Sadly, everyone has been tied up with the state of the US and global affairs that their focus on social media has moved toward on rhetoric, anger, sadness, frustration and so on. I understand though. This is the time for difficult feelings. If I had the energy I’d be right there with you. Just don’t forget to live a little outside the macro of the world. Live in the micro moments as well. Beautiful doses of happiness can be found there.
This letter is starting to get long, I apologize about that. What I’m writing this for is to let you know that I care about you all very much and to tell you what was going on with me before I hit radio silence in the hospital, whenever that may be. I hope to see you soon afterwards. Those that know me really well know how hard it is for me to share something like this openly. But the uncomfortableness of my weaknesses (I never want to be pitied) is outweighed by the fact that you are all extremely important to my life.
Most of you probably think this doesn’t apply to you, that we are just friends on social media or may think I barely know of your existence though we may talk on rare occasion. You are who I am talking to as well. I tend to worry about who I outspokenly call friends as I feel like many of my friends may think of me simply as an acquaintance. That I may value our relationship more than they do. But it’s too late to worry about that anymore.

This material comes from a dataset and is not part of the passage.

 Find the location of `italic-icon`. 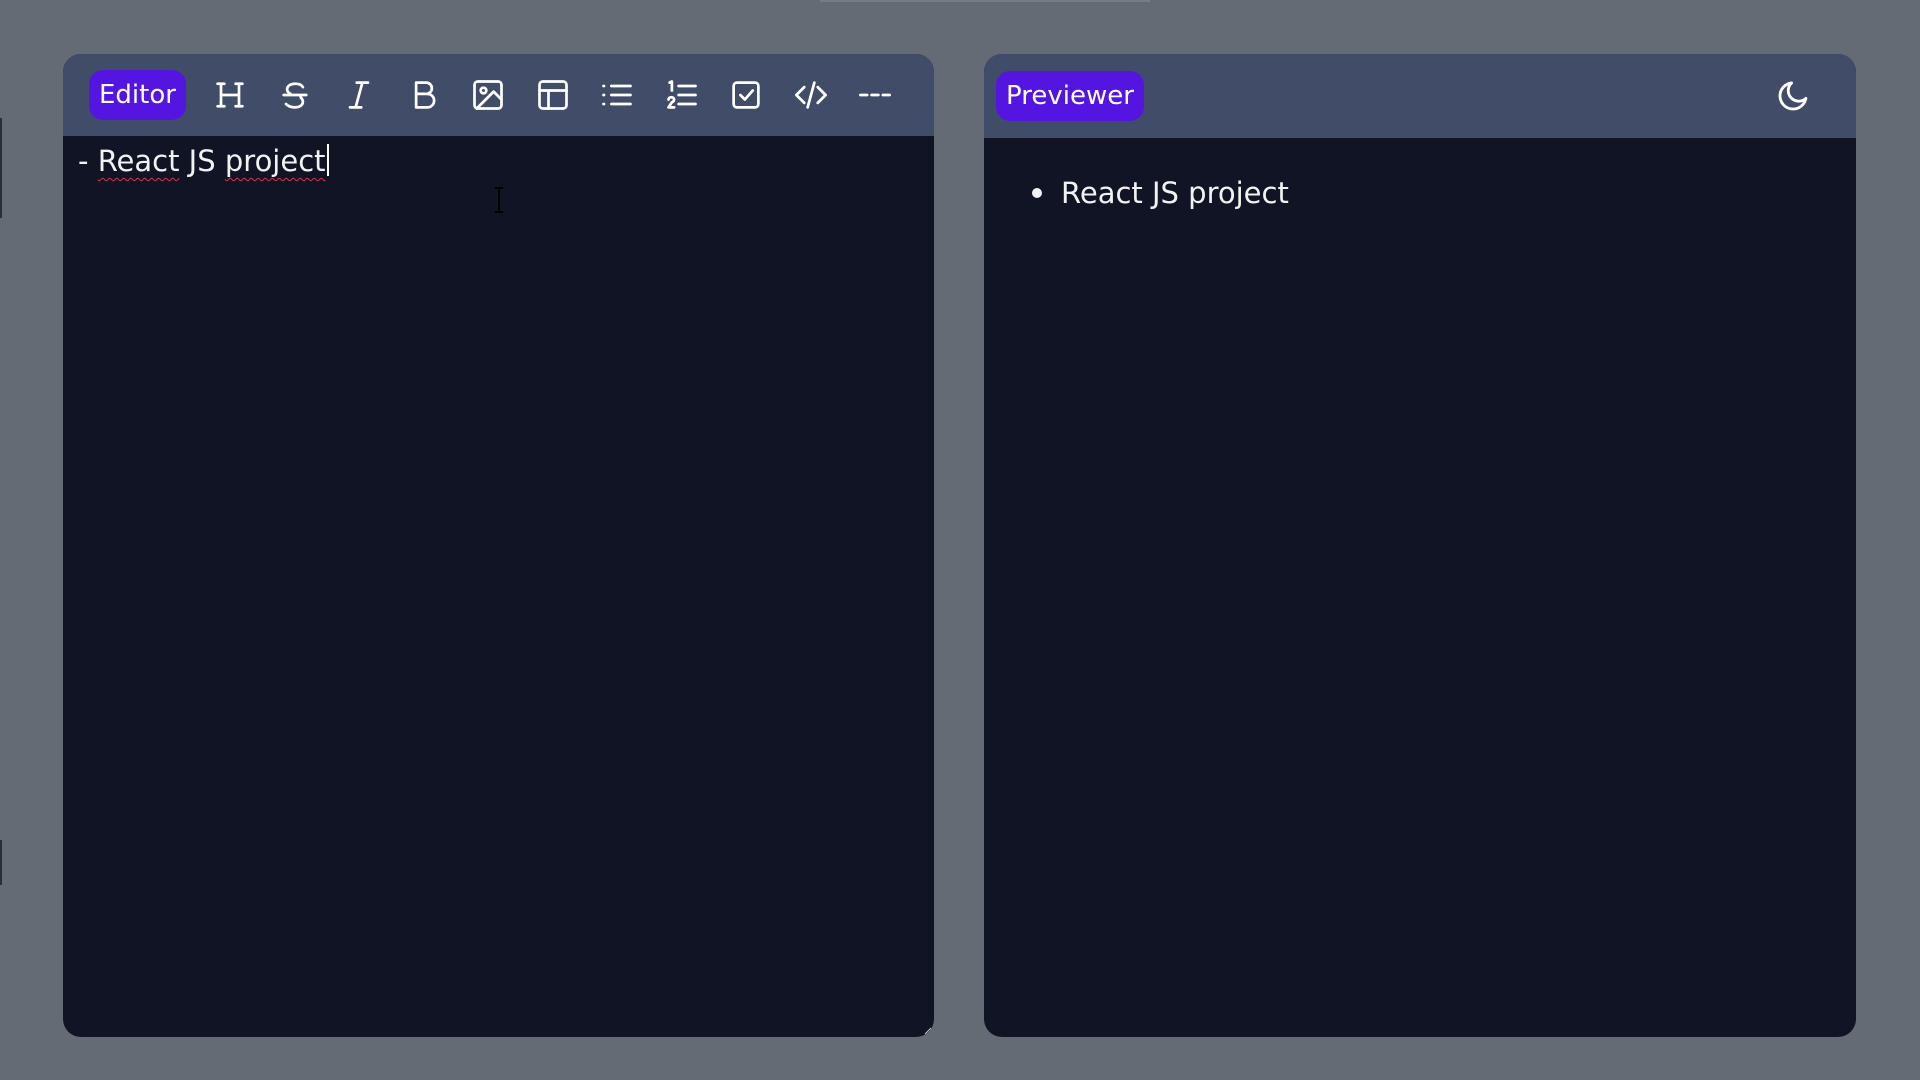

italic-icon is located at coordinates (360, 95).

I hope after all this is said and done I can build better relationships with all of you around me, instead of worrying about dragging people into the toxicity of worry and sadness about my situation. I’ve separated myself from you all for some time, that will change soon enough. I’ll always be an introvert at heart. A little prodding may be necessary. So when I am back on my feet never hesitate to ask me to hang out, I’ve probably wanted to hang out with you for as long as I’ve known you. My heart has plenty of room for you all.
Even though I’ve had what many explain to me is the shittiest situation a human being could possibly be dealt I still feel extremely lucky in life. I’m healthier than most in my condition. It’s all about perspective. Perspective is something we all tend to overlook from time to time. So many people are suffering in ways that are insurmountable compared to my perspective, whether it be physical or emotional. Maybe it’s hunger, maybe it’s fear, maybe it’s heartbreak, maybe loneliness or illness. I ask you to care for those people as you care for me. Please.

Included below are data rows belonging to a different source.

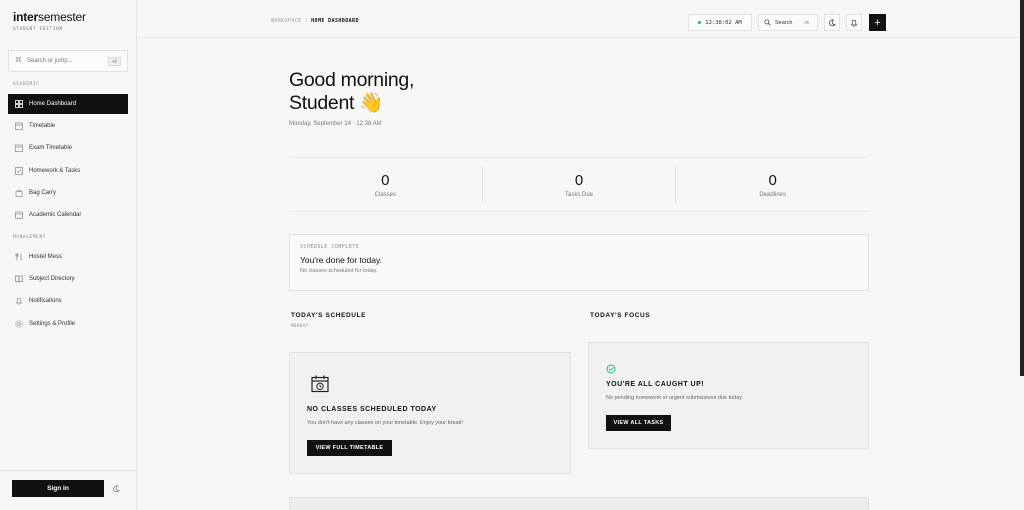 This screenshot has height=510, width=1024. Describe the element at coordinates (19, 104) in the screenshot. I see `grid-icon` at that location.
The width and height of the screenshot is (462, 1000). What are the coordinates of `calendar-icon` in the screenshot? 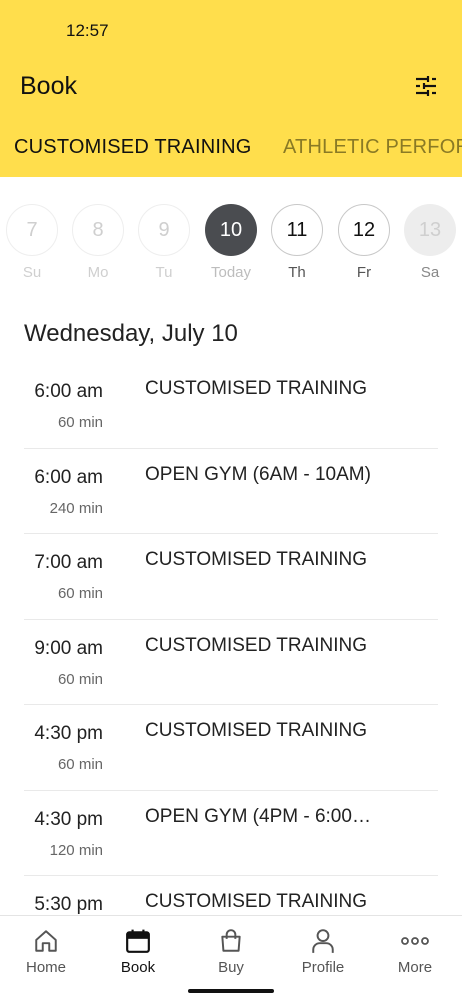 It's located at (138, 941).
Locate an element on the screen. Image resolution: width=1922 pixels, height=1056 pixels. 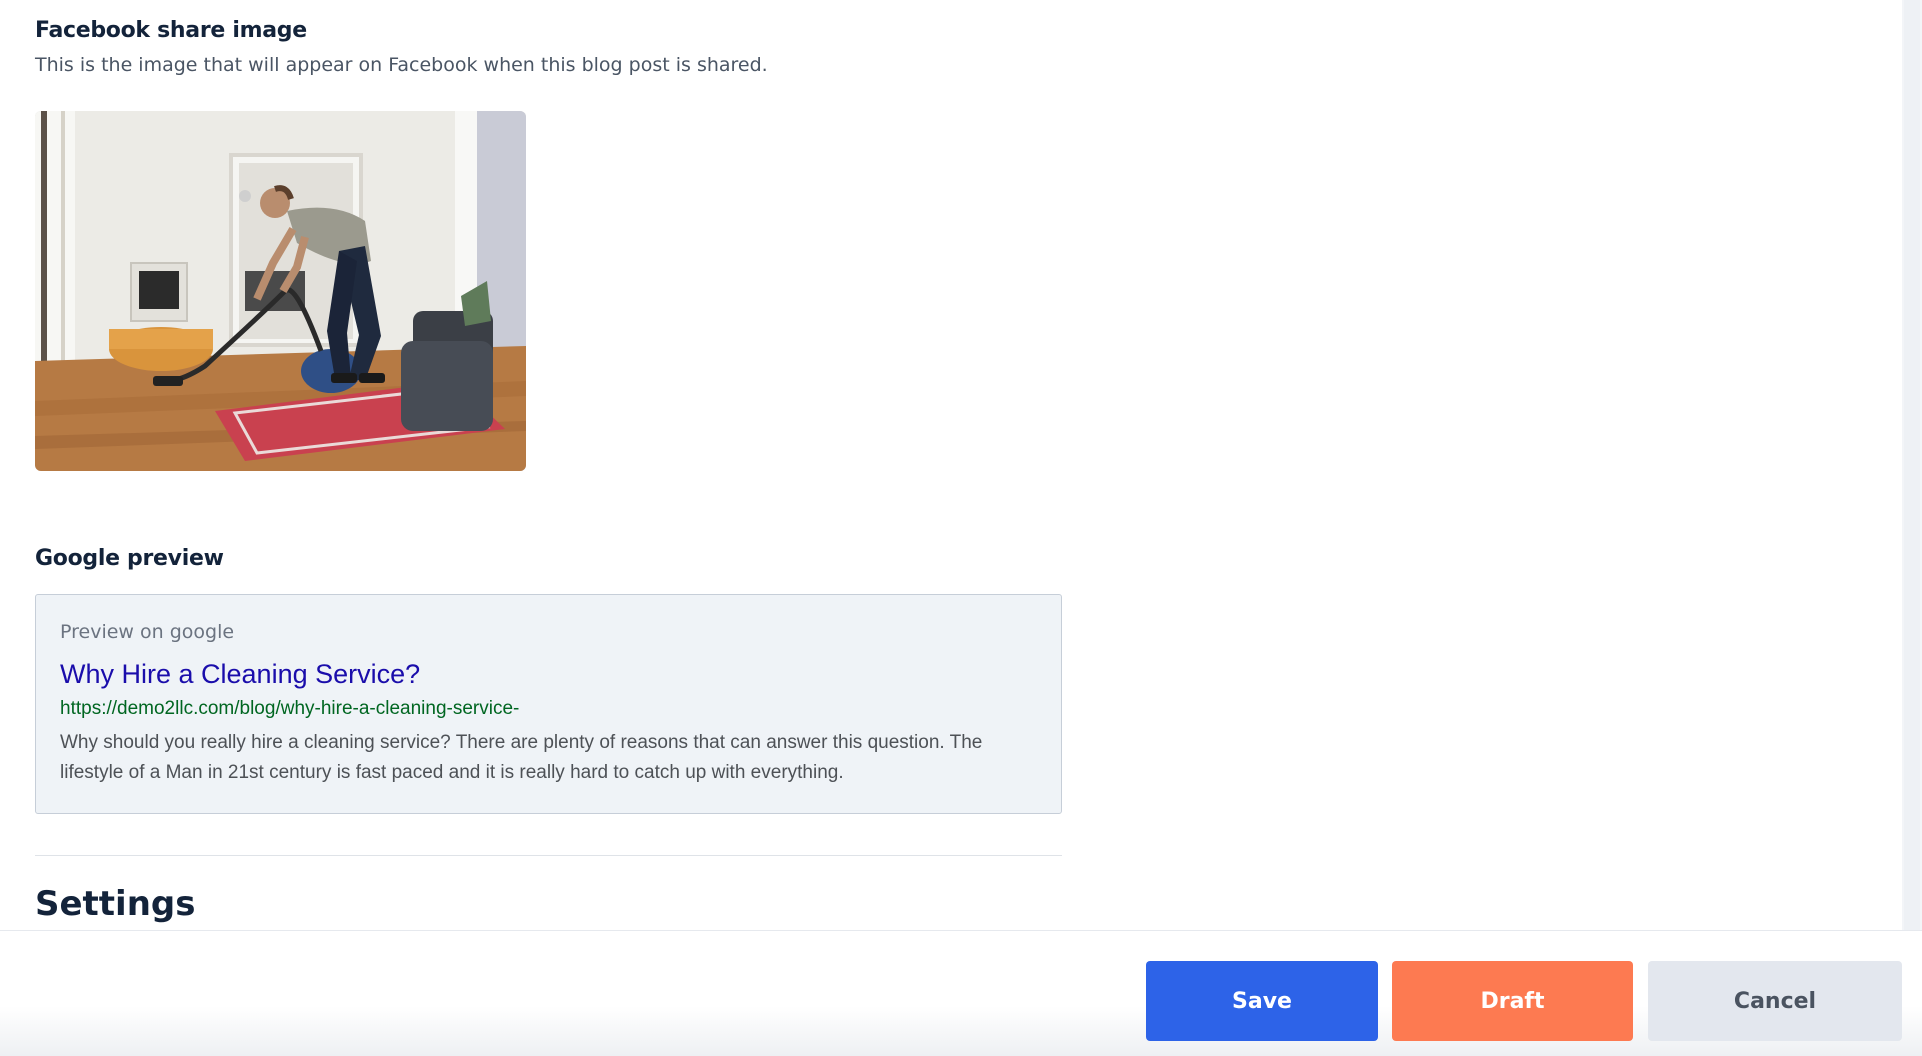
preview-on-google-label: Preview on google is located at coordinates (148, 632).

I am banking on coming out of this an entirely new and healthy human being. My doctor reminds me that if my transplant goes as planned I’ll feel better than I have ever felt in my entire life. Thats 36 years so far. How do you even fathom such a change after 36 years? I have no clue. But I do know that my life is going to be full of adventure, explorations, experiences and growth. I’ve already accomplished some great things in life, under the duress of illness. I can’t wait to achieve so much more in a healthy body.

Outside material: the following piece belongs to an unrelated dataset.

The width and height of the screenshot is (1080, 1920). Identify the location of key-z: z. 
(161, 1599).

Here is to greater things to come. Here is to this prolonged moment ending and a new chapter beginning. Here is to new life.
Just ring already, phone.
End Note: Organ donors are in limited supply, a surprisingly low number when opting in to becoming a donor is so easy. Sadly only around 30 total liver transplants happen per year in the SF region. That’s all of San Francisco and surrounding cities. Hospitals included here are CPMC, Stanford and UCSF. This means many good people end up dying before they get the chance to receive a liver. Don’t let that happen. Become an organ donor. If you have a rare blood type, I beg you even more to become an organ donor. The lives of many others like me depend on it. Go to OrganDonor.org and get started.